Maldição de celulares.

Parece ser parte de nossa tragédia humana a capacidade de transformar bens em males, benefícios em malefícios. A beleza e as maravilhas da ciência e da tecnologia acabam, muitas vezes – para não dizer que quase sempre – conduzindo-nos ao ruim, quando se esperava ir-se em busca do melhor. Aconteceu com a pólvora, que se transformou em arma de fogo; com o desvendamento do mistério nuclear, que se tornou a mortífera bomba atômica. E desconfio estar acontecendo – pelo menos em relação aos incômodos que me causam – com o telefone celular.
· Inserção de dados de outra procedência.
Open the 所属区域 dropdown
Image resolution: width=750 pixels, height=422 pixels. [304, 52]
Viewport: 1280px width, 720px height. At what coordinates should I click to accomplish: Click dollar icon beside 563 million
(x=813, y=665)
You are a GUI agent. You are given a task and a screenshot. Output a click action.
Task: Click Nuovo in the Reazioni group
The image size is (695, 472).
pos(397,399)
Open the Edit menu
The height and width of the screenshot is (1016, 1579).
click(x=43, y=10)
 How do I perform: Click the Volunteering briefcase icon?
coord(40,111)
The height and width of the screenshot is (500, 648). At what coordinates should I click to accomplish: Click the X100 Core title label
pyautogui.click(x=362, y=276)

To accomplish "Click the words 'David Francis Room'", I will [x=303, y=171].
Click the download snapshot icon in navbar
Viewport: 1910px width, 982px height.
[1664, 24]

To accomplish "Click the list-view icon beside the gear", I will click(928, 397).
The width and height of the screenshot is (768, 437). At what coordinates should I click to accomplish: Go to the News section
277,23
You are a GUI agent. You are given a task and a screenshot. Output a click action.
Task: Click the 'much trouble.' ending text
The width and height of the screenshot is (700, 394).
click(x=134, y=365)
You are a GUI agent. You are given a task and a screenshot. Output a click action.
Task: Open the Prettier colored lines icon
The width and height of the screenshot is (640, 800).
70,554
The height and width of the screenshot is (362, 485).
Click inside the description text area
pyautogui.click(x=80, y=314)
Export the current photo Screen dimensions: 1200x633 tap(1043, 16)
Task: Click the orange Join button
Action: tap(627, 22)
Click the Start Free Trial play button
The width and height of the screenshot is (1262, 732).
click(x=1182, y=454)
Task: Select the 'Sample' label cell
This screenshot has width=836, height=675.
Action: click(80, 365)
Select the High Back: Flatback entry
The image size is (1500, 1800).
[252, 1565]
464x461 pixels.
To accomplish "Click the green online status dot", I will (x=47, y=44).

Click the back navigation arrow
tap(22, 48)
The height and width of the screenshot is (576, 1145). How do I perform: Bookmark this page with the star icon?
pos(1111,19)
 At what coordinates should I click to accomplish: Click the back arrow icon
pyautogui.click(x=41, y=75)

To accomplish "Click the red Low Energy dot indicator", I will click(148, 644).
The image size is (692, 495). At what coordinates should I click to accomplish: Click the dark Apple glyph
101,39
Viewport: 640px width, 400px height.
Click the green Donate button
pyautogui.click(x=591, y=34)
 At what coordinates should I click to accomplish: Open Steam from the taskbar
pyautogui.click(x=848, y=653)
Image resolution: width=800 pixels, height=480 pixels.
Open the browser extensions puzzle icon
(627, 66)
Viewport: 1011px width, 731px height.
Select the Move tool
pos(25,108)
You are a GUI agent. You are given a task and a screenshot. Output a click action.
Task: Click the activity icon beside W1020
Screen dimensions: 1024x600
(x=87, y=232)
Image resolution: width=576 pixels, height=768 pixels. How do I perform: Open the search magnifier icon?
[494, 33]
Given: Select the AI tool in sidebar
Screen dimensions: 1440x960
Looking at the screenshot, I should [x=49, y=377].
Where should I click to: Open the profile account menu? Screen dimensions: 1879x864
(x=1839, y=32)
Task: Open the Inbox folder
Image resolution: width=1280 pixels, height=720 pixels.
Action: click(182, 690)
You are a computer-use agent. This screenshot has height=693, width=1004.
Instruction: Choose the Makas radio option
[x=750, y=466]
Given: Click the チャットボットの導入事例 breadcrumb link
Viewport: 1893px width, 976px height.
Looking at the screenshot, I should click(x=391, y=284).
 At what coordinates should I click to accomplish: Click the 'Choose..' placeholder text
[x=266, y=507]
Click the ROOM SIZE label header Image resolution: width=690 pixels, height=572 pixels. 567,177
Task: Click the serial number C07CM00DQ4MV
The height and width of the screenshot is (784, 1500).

Lembro-me, de minha infância, quando, nos livros de aventura, surgiam realidades que pareciam impossíveis àquele tempo. Eram os instrumentos do Flash Gordon, as narrativas de Júlio Verne, os aparatos com que humanos voavam pelo universo e se comunicavam entre si, sem fios e sem postes. Nunca imaginei pudesse, um dia, estar vivo para saber que tais invencionices se tornariam reais. Sobrevivi, vi, ainda vejo. E tenho até medo de, vivendo um pouco mais, chegar a ver descobertas ainda mais espetaculares, mas que se transformem em males terríveis, como as possibilidades abertas pela clonagem.

O fato é que, de um grande bem, conseguimos fazer males sem fim. O telefone celular é, no meu entender, uma das grandes maravilhas dos tempos, um dos símbolos da inteligência humana em sua capacidade para criar, produzir, desvendar a natureza. Mas, aqui entre nós: já não estou aguentando mais esse furor que sacode as multidões, a loucura dos celulares, a invasão deles em todos os ambientes, lugares, espaços, além de sua indiferença ao tempo. Pois não há um segundo sequer do dia, até mesmo na madrugada, em que, em algum lugar, não se esteja ouvindo os tinidos, grunhidos, rugidos e rangidos de um telefone celular. Acho que virou doença. E parece que há até mesmo médicos especializados em detectar e em tentar curar o “vício dos celulares e computadores”. O ser humano é de uma fragilidade espantosa.

Um dos meus receios, nos últimos tempos, é que – numa época de tantas tragédias, maremotos, terremotos, tsunamis – venhamos a conhecer uma inesperada e, portanto, não prevista modalidade de fim de mundo. Quero estar entre o os primeiros a detectá-la, a prevê-la: o mundo terminará com o soterramento da humanidade por uma avalancha de telefones celulares. Pois já são tantos e tantos milhões, continuam multiplicando-se de maneira de tal forma assombrosa que não haverá mais espaço ou lugar na face da terra para acolhê-los. Haverá, então, uma gigantesca montanha de celulares cobrindo as cidades, os campos, todos os lugares, cobrindo montanhas, afastando as águas de rios e mares – que, enfim, não sobrará ser vivente para contar a história.

Há poucos dias, participando de uma reunião íntima, sentei-me à mesa onde estavam duas jovenzinhas conhecidas. Pensei em conversar, em aprender alguma coisa a respeito daquilo que pensa e almeja a atual juventude. Desisti. Ambas estavam com seus telefones celulares e ora falavam, ora ouviam os que lhes telefonavam, liam mensagens, enviavam outras, consultavam não sei quê, clicavam, voltavam a clicar, resmungavam algumas palavras. Entendi, enfim, que era a maneira de elas conversarem. Era isso mesmo: elas estavam conversando. Fui-me, então, embora, para não ser intrometido. E pensei num netinho meu com quem não consigo trocar duas palavras. Pois ele sabe articular apenas dois sons: “hmmm, hmmm.” De um bem formidável, o telefone celular tornou-se uma maldição, penso eu. E bom dia.